(Excerpted text):
In [10]:
# to start, let's try to implement a REINFORCE algorithm (policy gradient)
# we only need some sort of featurizer, 
# a policy graph network, 
# and the reinforcement learning loop

In [11]:
# # note: code borrowed from gaeun
import os 
import yaml

yamls_path = "/project/liulab/gkim/antigen_prediction/eval_boltz_on_sabdab/all_yaml_outdir"
pdbs_path = "/project/liulab/gkim/antigen_prediction/data/renumbered_sabdab_pdb_files/pdb_files"

def get_chain_info_from_pdb(pdb_path, yaml_path):
    """Get chain information from YAML file."""    
    if not os.path.exists(pdb_path):
        return None, None, None, None, None
    
    if not os.path.exists(yaml_path):
        print(f"No YAML file found at {yaml_path}")
        return None, None, None, None, None
    
    try:
        with open(yaml_path, 'r') as f:
            yaml_data = yaml.safe_load(f)

(Objective 1): List the things that the comments in the notebook excerpt say are needed to implement the REINFORCE algorithm.
The notebook excerpt and the rows that follow it are separate material.

(Data):
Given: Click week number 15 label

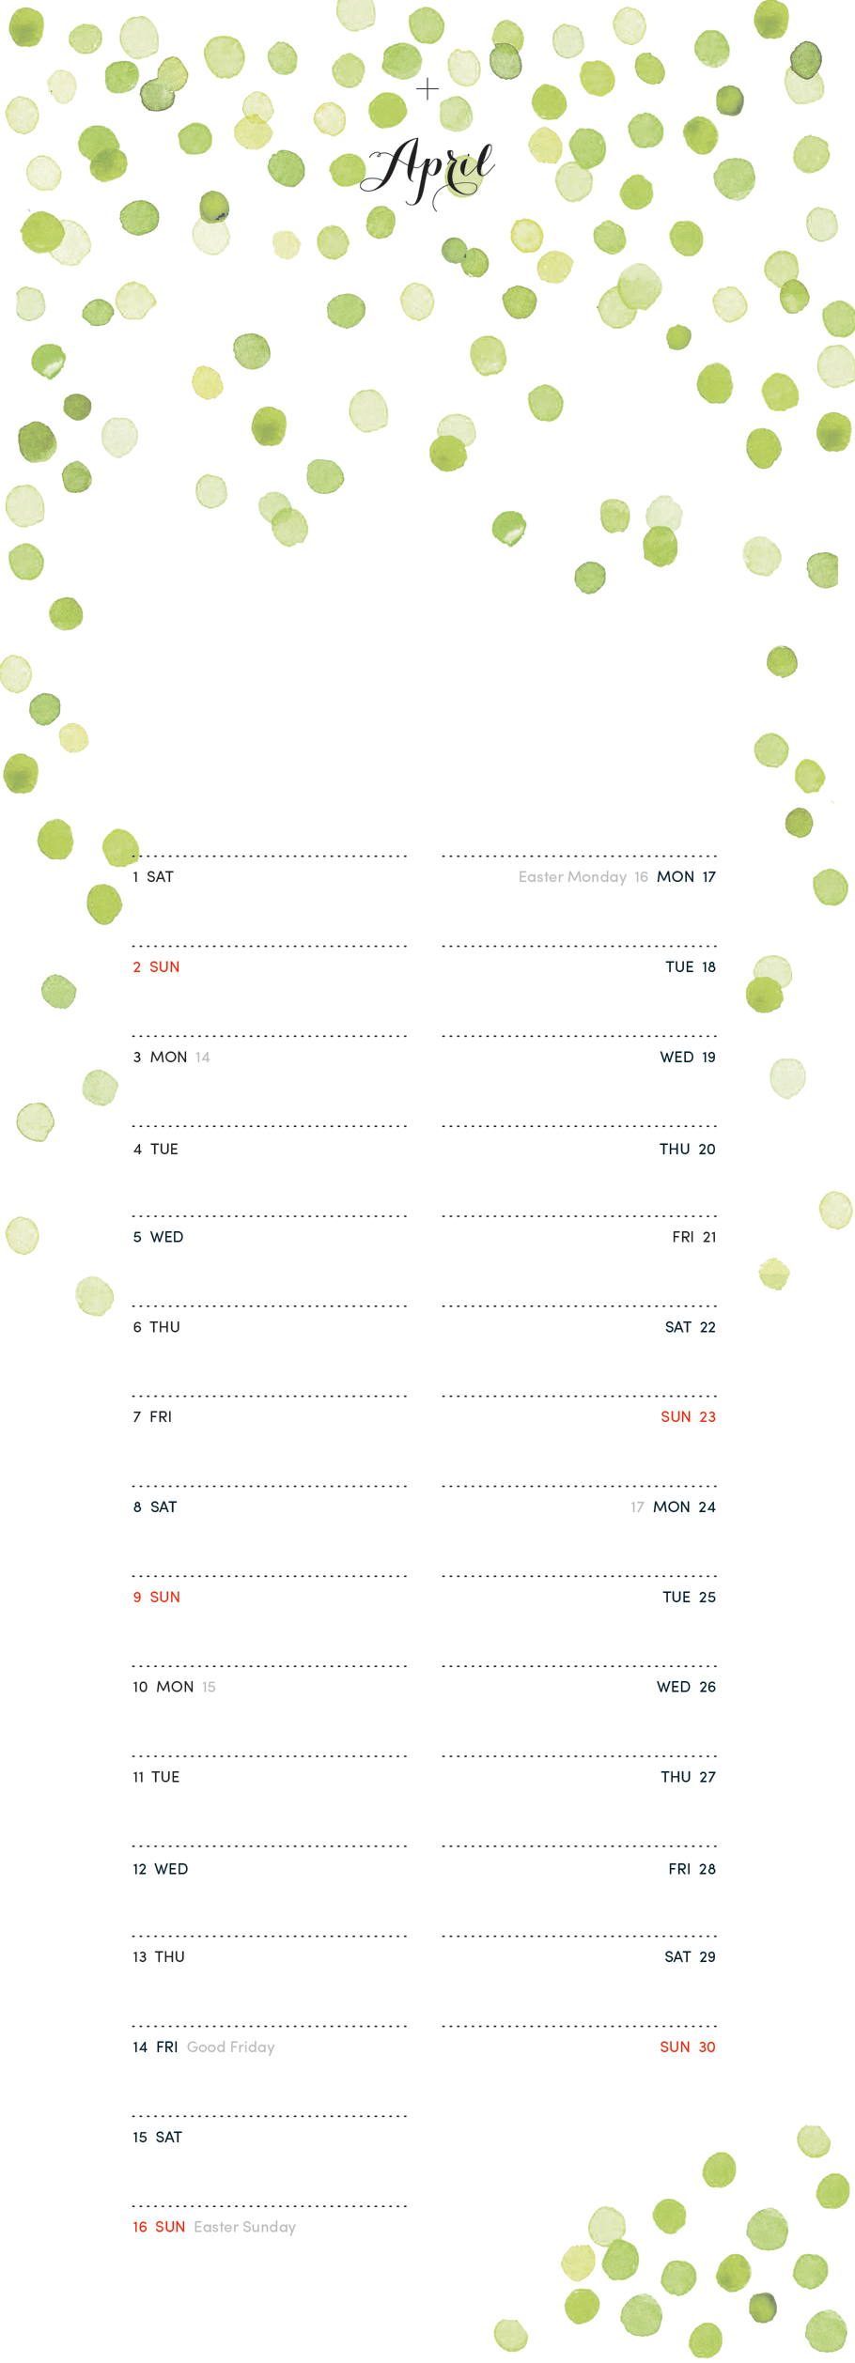Looking at the screenshot, I should pyautogui.click(x=209, y=1688).
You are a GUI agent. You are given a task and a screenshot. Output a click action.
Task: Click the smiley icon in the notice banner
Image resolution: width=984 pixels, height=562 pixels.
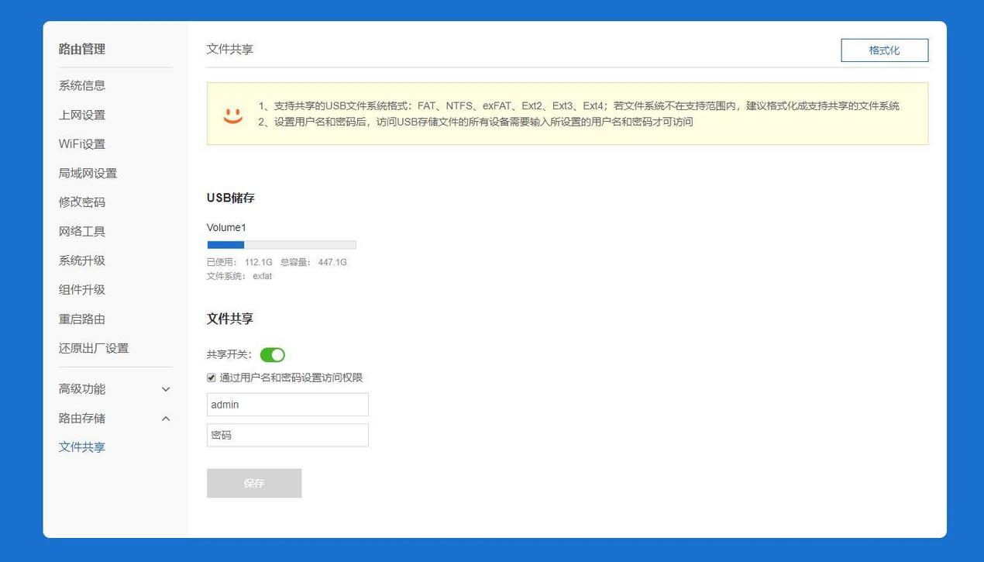pyautogui.click(x=231, y=114)
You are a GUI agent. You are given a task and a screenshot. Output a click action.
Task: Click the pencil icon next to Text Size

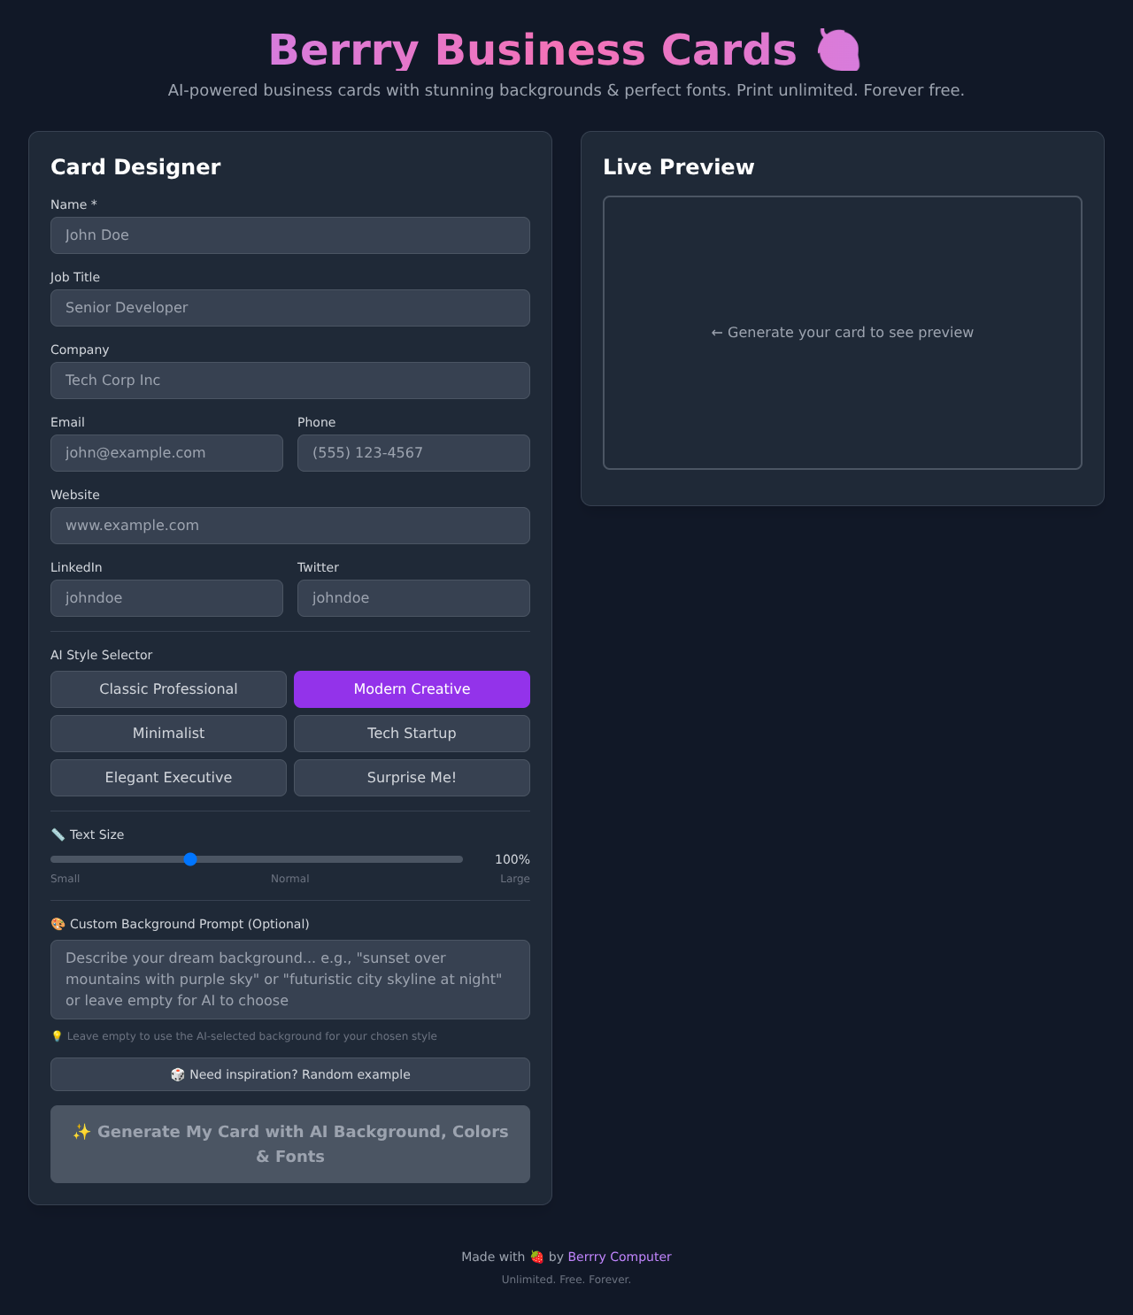[x=57, y=834]
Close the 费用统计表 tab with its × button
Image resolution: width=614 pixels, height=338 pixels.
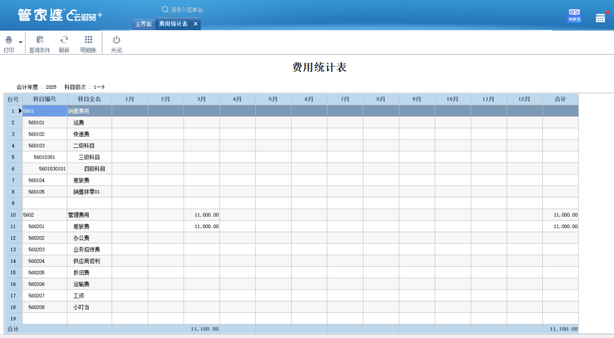(x=196, y=24)
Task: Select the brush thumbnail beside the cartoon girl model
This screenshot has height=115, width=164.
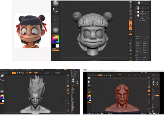Action: coord(56,4)
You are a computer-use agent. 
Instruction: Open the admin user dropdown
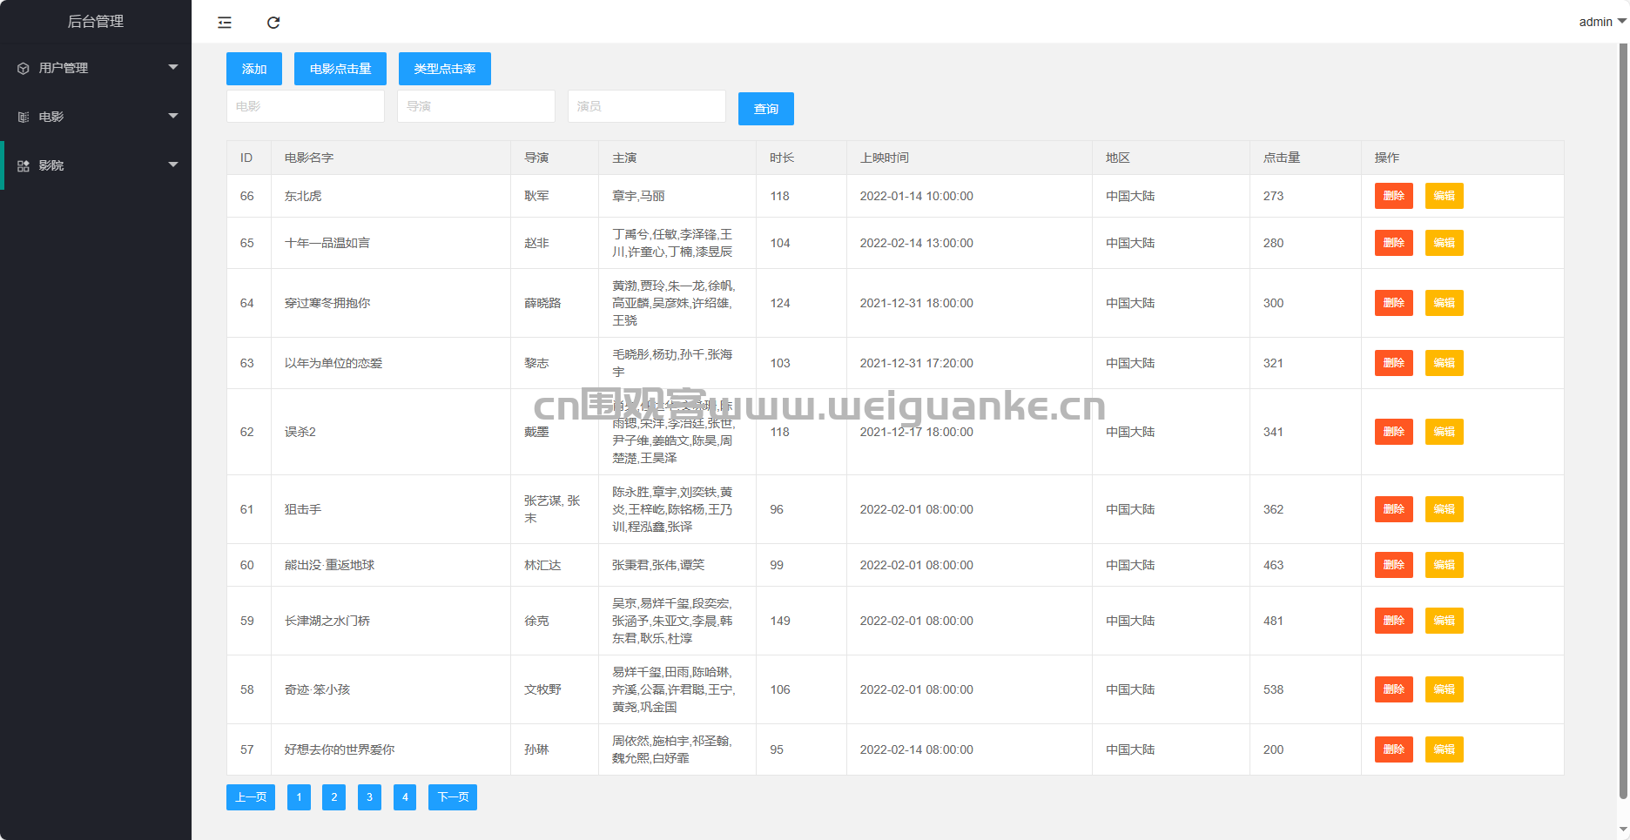(x=1601, y=22)
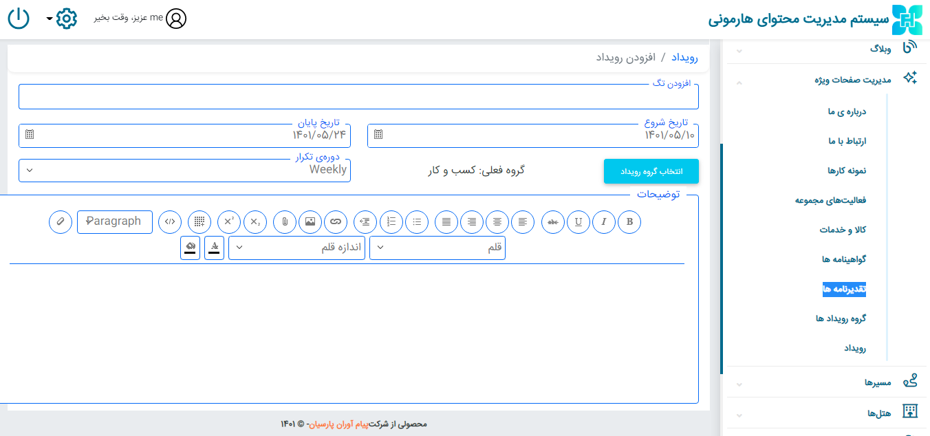930x436 pixels.
Task: Insert a numbered list
Action: click(391, 222)
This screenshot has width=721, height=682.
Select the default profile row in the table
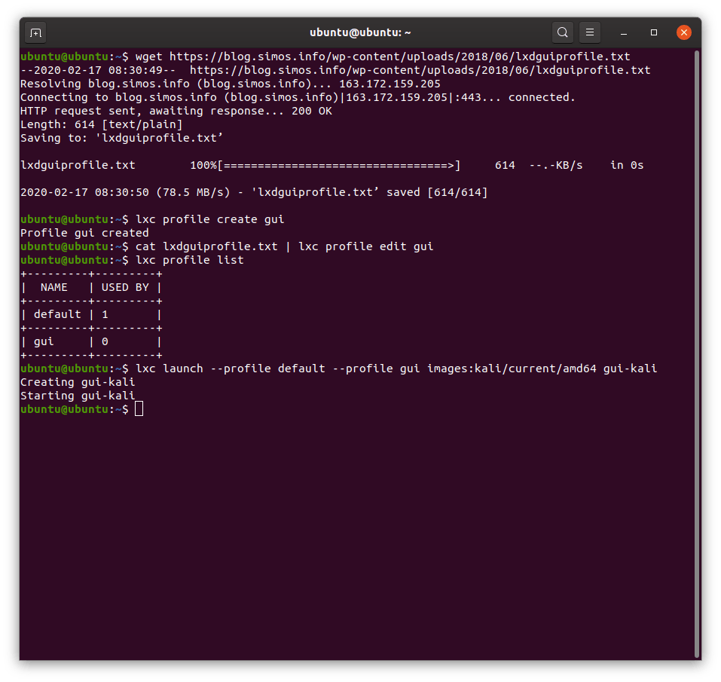coord(90,314)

(Objective 2): Put the rows into a JSON list of strings, one string per line, from the first line of the rows to the line with "Action: coord(56,4)". Leave out blank lines and the pictures.

(Written reply 1):
- some sort of featurizer
- a policy graph network
- the reinforcement learning loop

(Written reply 2):
[
  "Given: Click week number 15 label",
  "Looking at the screenshot, I should pyautogui.click(x=209, y=1688).",
  "You are a GUI agent. You are given a task and a screenshot. Output a click action.",
  "Task: Click the smiley icon in the notice banner",
  "Image resolution: width=984 pixels, height=562 pixels.",
  "pyautogui.click(x=231, y=114)",
  "You are a GUI agent. You are given a task and a screenshot. Output a click action.",
  "Task: Click the pencil icon next to Text Size",
  "[x=57, y=834]",
  "Close the 费用统计表 tab with its × button",
  "Image resolution: width=614 pixels, height=338 pixels.",
  "(x=196, y=24)",
  "Task: Select the brush thumbnail beside the cartoon girl model",
  "This screenshot has height=115, width=164.",
  "Action: coord(56,4)"
]